The principle of federalism, in glorious practice.
Liberals often scoff when conservatives, supporting the principle of federalism, say that most people care more about government close to home than they do about government in Washington. But down in southern Alabama at least, Tea Partiers are acting in perfect concert with those conservative principles.
The Tea Party in Alabama's coastal counties, Mobile and Baldwin, is called the "Common Sense Campaign." The name is appropriate. In the four months I've been back down here, I've been extraordinarily impressed by how active it is. Regular meetings, weekly or near-weekly. Rallies. Speeches. The most active thread of email messages I think I've ever seen. And, most impressively, active letter-writing and phone calling, backed by energetic research, about fairly complicated issues that aren't high on national radar screens -- issues where most of the governmental decisions are made at the state or local level, exactly as federalist principle would suggest.

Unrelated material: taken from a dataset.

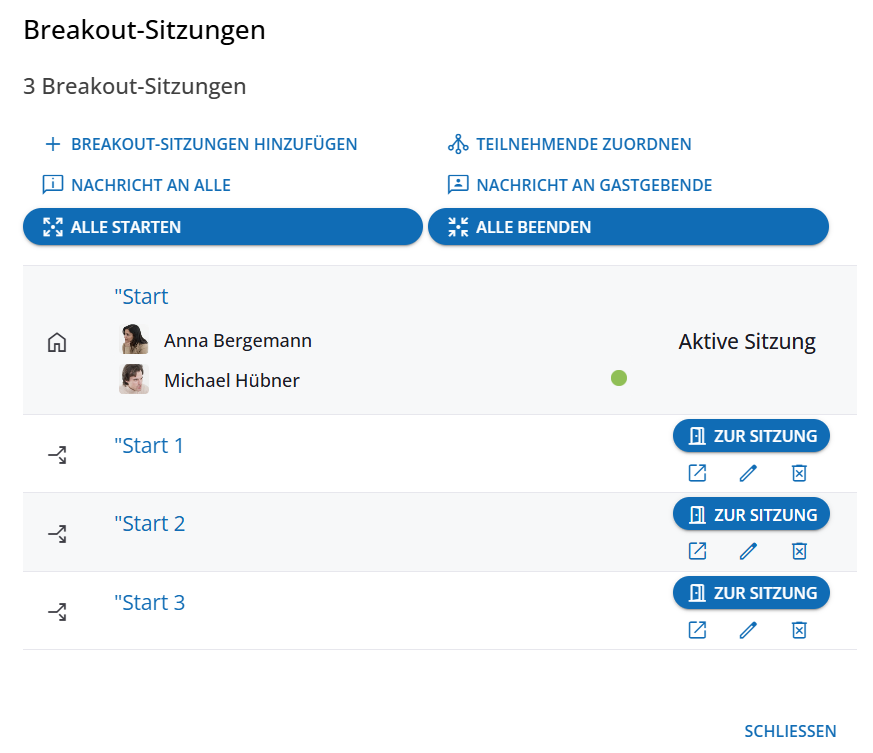This screenshot has height=753, width=873.
Task: Open TEILNEHMENDE ZUORDNEN to assign participants
Action: [x=570, y=144]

Three issues in particular are receiving the bulk of their attention. (The idea in this column is not to explore those issues in depth, but just to explain the Tea Partiers' interests.) The first is the growing burden that Medicaid is putting on state budgets, a burden that will get almost geometrically worse when Obamacare is fully implemented. Former gubernatorial candidate, state senator, and state board of education member Bradley Byrne has been spreading this message, along with a number of creative suggestions for effective, fair-minded cost savings. What's admirable is the follow-up the activists have shown, with highly focused letter-writing to state officials, plans for seminars and rallies, and calls to officials in other states to find out how they are handling such issues. Related to the Medicaid issue is Alabama's decision to go ahead and start setting up the state health insurance exchanges as mandated by Obamacare -- a decision the Tea Partiers abhor. These are not simple topics, but the local activists are tackling them with gusto.
The second issue is educational. The Tea Party is on fire in opposition to state adoption of the national Common Core Standards, which are advertised as "voluntary" but which the Obama Administration already has begun co-opting by tying federal funding to their adoption. Not that there is anything wrong with standards -- but Alabama already, while almost nobody was looking, had adopted high educational standards and vaulted from the bottom to the middle of the pack (by various measures) among states in terms of educational performance. The problem the Tea Partiers see with national standards is exactly their potential for federal co-optation, and from co-optation to various abuses of the "politically correct," socially liberal variety conservatives always fight against. It would be better, say the activists, to keep improving standards on our own -- and to publicize Alabama's high standards -- than to specifically affiliate with a national movement, no matter how well intentioned (Jeb Bush is a prime mover), that quite clearly has the potential to be abused down the line.
Finally, some of the locals are particularly exercised aboutsomething called "Agenda 21," which is a vague-sounding United Nations wedge aimed, the activists believe, at opening the door to massive regulations, land grabs, and various aspects of one-worldism. The activists are probably right to worry. What's most interesting is that the local Tea Partiers are most focused not on some vague international threat, but on specifically how, if at all, Agenda 21 will affect local or state land-use policies and zoning. Again, this is not Chicken Little, sky-is-falling sort of alarmism, but instead a sensibly focused example of watchdogs who know what they are watching for.
These aren't the only issues, of course, that members of theCommon Sense Campaign care about. They are rightly just as exercised at federal overspending and other outrages as are any of the national Tea Party groups (and conservatives in general). But in their principled localism, the CSC members uphold some of the greatest intellectual and attitudinal traditions of modern conservatism/classic liberalism. Their example is a heartening thing to observe.